Braxton and Scott also teamed up with fellow co-founders Isabella Sehringer and Aman Arora and prepared to take on the standards of local music.
All in an attempt to diversify the sounds of the city, After 5 formed about a month ago with the purpose of creating spaces in New Brunswick that are welcoming to both the existing music scene fans and city residents, Braxton said.
“What better (way to do so) than to start a DJ and producer collective in the memory of our grandfathers and The After 5?” Braxton asked.
A local music producer and two-time Grammy winner, Braxton has been drumming up diversity in the New Brunswick music scene since before After 5 when he moved back to Hub City and started running a recording studio from his home.
Anyone who makes music is invited to come in and record. So far he has recorded music for Foxanne and Red Giant among others, and Braxton is always actively looking to bring more new artists into the music scene.
“It’s After 5, (so) if anybody wants to make music or do anything artistic, and we can help in any way possible, we will,” he said.
Equally as important to the music is utilizing all of New Brunswick when picking performance spaces. After 5 showcases can happen anywhere at any time and everyone is welcome, so it is a priority of the organizers to consider the accessibility of every venue.
After 5 videographer Sehringer, founder of the video series “Hub City Scenes,” believes music is the universal language and can be used by After 5 now to meld Rutgers University students and New Brunswick residents.
“I find that often times people see Rutgers the institute, and New Brunswick as two separate communities. And I really want to change that perspective. I want there to be a bridge between the two,” Sehringer said, who is also a School of Arts and Sciences senior.
After 5 plans on going beyond the typical spaces for underground music, like basements and Rutgers-sponsored spaces, and taking advantage of other spaces in Hub City.
The effort will expose more Rutgers students to other parts of New Brunswick and will potentially inspire younger residents to create their own music after attending After 5 showcases, Braxton said.
“The first one, you get them comfortable at Hidden Grounds,” Braxton said of last weekend’s opening show. “Then you use Hub City Soles, a little bit further into town. Then you hit the laundry mat, (and) then you hit the bodegas.”
After 5 was born out of a desire to expand upon the types of music being played in New Brunswick, but Braxton admits that the basement show music scene is beginning to adapt to bands outside of the pop-punk genre, and more basements are hosting shows with different genres of music.
“It’s changing now though,” Braxton said. “John (Colaiacovo III) is doing some really, really cool jazz stuff and electronic shows and hip-hop shows. There’s more of an attempt (to diversify) now."

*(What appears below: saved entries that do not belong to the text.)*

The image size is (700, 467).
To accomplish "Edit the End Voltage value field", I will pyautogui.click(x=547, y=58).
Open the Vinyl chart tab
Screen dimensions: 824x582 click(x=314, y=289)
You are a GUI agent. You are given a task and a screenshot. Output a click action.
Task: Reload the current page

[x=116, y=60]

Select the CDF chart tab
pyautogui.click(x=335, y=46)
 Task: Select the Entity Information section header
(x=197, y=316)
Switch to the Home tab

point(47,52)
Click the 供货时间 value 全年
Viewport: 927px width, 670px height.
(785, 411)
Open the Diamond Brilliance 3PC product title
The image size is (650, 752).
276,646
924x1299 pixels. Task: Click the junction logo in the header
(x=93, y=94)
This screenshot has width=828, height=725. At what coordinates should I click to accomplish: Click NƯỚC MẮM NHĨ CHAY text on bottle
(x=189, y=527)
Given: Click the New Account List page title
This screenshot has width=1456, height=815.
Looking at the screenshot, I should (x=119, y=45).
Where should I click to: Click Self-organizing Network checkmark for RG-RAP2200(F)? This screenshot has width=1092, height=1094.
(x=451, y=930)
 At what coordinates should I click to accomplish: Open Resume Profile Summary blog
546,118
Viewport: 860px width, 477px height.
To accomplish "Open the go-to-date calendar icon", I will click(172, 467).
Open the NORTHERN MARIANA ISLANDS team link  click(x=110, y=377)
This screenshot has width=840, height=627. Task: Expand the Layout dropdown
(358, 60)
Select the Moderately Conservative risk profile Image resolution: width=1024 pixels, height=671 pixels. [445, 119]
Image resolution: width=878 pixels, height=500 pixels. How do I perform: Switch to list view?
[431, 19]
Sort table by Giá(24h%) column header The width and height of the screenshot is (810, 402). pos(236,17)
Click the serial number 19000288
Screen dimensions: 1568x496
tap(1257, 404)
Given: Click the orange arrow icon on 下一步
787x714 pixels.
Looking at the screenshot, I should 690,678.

After 5 is actively driving that change with its purposeful showcases across Hub City. With the support of both residents and students, a new artistic wave is reaching the shores of the Banks.
“Every artistic collective that you see starts with a group of people being on the same page. And these humans,” Braxton said gesturing to his collective of organizers, producers and DJs, “We’re all on the same page.”